Chris’s liking for young horses almost meant he missed out on Mr Currency one of the great horses of his career.  “He was six, so he was really at the upper level of the age limit for me,” says Chris.  “Helen and I were actually looking for a Palomino for a friend, but when we went to see this horse it had been sold.  Then there was another one – this 16.3hh black horse, that could piaffe in-hand.”  Chris wasn’t entirely convinced but took Mr Currency home on trial for a week.  He was going to sell him on quickly, but fortunately changed his mind.  A good decision as it turned out since only three years later they were at the World Cup final in Sweden. 

One pointer Chris gives to people wanting to buy a show jumper is that even though, in the past, thoroughbreds were the mainstay of the industry, the difference these days between thoroughbreds and warmbloods has become greater.  “These days thoroughbreds are bred leaner, and flatter, and less uphill.  For a great jumper you need a horse that is uphill, and in the main you won’t find that in a thoroughbred.” 

It brings him back to his central point – if you want to do horses professionally it has to be a business.  “If you do it on the fringes it will just keep you poor,” he says, “if you try and do it in a big way and you don’t have the support you’ll go broke.  Remember that to feed a top-performing showjumper costs $40-$50 a day.   What you want to look for are your foundation mares, and a gold medal stallion.  It’s a great game this one, but some months our vet bills would bankrupt some people.  I learned, from buying and selling my own horses, that I could make a living.  When I was young we had incredible diversification.  My Mum had her trotters, we had Quarter Horses and Appaloosas, and my performance horses.  Put it all together and it made something.  You have to have big dreams, but at the same time you can’t afford to not learn how to manage the business of horses.” 

And then of course, there was Vivant.  The very first horse that Chris and Helen Chugg looked at on one of their trips to Europe, the horse that finally retired two years ago at the age of 18, having dominated the World Cup scene for many years. “He was an unbelievable horse,” says Chris, “scopey, careful and brave.  A warmblood with thoroughbred characteristics – a perfect jumping horse. He was the best athlete I’ve ever had the privilege of working with.” 

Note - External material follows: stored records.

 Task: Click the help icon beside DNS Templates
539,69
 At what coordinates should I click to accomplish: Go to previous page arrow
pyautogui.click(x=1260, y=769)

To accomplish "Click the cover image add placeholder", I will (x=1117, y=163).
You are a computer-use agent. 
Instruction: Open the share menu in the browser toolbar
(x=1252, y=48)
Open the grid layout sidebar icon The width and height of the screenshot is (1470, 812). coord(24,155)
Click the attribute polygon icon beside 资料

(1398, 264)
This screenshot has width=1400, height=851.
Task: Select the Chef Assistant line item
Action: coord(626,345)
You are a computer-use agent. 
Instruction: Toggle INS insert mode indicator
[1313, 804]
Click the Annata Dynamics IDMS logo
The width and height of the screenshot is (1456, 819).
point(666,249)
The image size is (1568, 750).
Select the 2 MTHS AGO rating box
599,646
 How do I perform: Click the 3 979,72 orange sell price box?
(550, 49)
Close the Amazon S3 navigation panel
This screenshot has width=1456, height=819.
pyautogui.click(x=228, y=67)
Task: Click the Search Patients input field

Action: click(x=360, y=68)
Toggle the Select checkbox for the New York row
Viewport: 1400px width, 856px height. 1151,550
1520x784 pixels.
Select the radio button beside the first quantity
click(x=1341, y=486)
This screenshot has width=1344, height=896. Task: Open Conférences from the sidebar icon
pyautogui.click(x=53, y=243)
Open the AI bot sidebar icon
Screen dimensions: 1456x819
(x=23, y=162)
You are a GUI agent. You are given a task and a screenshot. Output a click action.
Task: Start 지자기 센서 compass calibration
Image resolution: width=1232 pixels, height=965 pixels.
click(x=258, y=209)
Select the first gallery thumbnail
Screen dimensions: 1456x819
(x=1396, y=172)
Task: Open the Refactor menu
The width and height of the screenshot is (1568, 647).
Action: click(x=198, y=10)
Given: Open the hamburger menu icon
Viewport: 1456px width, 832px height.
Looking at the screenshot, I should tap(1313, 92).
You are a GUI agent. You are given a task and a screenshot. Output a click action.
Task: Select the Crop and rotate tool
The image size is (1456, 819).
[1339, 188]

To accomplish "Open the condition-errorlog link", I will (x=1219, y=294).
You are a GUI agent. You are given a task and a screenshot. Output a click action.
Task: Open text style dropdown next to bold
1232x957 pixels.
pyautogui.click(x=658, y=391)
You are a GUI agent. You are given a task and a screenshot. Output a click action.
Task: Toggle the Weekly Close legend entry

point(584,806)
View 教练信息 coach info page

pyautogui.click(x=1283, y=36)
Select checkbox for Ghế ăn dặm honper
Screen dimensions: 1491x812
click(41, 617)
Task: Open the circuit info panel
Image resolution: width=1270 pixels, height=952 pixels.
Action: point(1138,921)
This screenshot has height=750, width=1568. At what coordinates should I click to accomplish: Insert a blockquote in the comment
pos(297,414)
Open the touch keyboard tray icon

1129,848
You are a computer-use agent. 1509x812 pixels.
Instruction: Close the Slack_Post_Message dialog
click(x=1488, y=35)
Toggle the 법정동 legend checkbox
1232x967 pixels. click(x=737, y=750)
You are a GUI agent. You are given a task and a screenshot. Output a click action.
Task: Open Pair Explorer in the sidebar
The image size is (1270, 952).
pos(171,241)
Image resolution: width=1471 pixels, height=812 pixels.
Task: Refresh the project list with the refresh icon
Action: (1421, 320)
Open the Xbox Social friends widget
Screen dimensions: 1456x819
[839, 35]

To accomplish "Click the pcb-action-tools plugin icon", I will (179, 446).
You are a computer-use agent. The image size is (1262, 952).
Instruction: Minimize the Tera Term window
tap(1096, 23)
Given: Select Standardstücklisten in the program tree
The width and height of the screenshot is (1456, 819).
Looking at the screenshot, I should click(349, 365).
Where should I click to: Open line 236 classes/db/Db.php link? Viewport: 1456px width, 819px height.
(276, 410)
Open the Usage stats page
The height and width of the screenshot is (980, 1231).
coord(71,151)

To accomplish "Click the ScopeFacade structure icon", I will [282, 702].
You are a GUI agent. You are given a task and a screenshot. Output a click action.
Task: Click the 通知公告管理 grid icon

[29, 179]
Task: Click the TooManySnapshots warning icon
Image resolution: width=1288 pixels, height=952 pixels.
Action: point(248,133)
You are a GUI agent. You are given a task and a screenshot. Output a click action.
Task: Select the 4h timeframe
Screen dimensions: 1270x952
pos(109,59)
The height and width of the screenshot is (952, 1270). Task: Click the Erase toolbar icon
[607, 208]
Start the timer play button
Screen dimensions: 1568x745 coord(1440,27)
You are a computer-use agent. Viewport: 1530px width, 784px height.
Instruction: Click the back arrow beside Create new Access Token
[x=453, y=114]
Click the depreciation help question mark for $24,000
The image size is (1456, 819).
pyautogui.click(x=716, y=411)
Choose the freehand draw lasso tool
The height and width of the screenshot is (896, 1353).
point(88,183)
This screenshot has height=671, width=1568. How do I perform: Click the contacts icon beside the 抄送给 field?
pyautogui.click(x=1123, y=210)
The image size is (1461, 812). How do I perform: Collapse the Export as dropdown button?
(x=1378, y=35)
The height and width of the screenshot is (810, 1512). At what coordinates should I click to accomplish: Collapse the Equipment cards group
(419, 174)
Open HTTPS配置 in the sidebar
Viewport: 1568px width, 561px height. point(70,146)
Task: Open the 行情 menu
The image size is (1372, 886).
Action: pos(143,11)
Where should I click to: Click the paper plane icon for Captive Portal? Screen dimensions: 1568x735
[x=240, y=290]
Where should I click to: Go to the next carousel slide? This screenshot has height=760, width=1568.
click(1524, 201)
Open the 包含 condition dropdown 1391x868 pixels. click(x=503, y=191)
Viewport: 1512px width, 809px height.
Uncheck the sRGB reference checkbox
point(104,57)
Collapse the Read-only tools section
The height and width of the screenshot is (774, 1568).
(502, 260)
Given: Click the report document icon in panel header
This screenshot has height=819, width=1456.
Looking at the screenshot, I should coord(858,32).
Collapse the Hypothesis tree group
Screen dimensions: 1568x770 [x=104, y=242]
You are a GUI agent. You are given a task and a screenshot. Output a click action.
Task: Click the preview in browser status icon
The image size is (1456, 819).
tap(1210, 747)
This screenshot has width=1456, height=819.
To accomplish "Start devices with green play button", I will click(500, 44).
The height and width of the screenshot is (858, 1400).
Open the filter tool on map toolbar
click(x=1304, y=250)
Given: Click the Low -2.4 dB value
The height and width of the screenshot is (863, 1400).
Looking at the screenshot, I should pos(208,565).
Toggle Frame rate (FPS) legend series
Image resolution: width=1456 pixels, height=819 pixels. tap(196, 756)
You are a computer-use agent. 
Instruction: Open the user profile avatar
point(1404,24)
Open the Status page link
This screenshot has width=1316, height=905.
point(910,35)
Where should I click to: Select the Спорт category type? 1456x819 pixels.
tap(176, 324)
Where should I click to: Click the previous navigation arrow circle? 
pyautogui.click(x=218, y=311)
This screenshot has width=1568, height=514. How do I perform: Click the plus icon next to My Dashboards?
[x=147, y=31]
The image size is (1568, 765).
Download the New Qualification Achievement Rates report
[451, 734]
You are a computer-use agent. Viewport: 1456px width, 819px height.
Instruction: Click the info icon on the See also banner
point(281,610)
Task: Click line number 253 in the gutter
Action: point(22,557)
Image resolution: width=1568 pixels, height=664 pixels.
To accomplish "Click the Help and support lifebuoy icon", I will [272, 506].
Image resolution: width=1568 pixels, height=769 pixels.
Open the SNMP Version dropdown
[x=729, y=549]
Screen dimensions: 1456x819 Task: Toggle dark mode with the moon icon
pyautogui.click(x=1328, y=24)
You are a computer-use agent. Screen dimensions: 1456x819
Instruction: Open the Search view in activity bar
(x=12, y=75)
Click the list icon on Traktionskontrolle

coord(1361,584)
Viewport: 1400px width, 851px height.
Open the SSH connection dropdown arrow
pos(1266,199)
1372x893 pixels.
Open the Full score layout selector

These days Gabi and Chris’s breeding program is carefully worked out.  “We try to stagger our horses and have them at every age,” he says.  “Our first crop of two have been broken in – 50% are mares, and 50% stallions or geldings.  We are now producing five to eight embryos, and before you know it we’ll have 20 or 30 young horses to train and sell.  For me personally the icing on the cake is to go overseas, find a going four-year-old, bring it back and take it to the next level.” 

In the meantime, after Aquis there’s a December wedding to plan for, the next World Equestrian Games, and of course the 2020 Olympics. What about their own personal breeding program, I wonder. Chris laughs. “’Well I’ve had a vasectomy so it would have to be reversed, but Gabi is only 30 so you never know – and in the meantime horses are our family.”